Stored items

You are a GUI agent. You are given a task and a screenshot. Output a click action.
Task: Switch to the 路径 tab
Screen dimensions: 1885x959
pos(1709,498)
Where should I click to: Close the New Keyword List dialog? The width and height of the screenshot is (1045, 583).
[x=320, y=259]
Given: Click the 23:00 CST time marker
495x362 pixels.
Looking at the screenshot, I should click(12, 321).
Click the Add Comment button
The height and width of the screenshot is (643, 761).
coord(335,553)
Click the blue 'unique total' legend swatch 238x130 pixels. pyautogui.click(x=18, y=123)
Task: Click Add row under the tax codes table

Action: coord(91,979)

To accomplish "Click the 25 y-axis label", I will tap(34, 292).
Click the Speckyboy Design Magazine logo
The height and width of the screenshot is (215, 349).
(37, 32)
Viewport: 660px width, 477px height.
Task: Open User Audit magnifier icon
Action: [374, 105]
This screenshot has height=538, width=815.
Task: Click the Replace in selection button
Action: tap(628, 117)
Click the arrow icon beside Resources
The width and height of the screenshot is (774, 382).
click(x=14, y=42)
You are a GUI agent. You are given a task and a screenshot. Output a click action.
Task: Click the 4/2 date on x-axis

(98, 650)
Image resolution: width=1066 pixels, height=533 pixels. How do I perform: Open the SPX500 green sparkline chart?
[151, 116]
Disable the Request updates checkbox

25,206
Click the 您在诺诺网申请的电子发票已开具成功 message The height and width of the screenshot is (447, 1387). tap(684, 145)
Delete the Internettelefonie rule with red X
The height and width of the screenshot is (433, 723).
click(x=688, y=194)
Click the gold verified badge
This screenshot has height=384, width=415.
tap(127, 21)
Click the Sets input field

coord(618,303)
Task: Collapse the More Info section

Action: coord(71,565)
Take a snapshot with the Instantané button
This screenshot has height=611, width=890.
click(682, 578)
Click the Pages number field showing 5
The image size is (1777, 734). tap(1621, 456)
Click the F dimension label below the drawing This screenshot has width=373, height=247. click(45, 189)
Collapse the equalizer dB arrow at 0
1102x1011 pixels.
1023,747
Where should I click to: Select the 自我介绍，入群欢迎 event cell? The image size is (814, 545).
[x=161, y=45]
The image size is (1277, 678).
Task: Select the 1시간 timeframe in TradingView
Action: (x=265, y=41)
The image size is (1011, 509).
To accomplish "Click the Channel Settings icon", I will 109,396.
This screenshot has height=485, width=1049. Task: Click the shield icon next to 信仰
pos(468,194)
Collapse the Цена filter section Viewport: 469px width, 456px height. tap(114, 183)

THE TASK:
Return only those lines of the records that contain the string "label".

ANSWER TO THE PROBLEM:
To accomplish "Click the 25 y-axis label", I will tap(34, 292).
Click the F dimension label below the drawing This screenshot has width=373, height=247. click(45, 189)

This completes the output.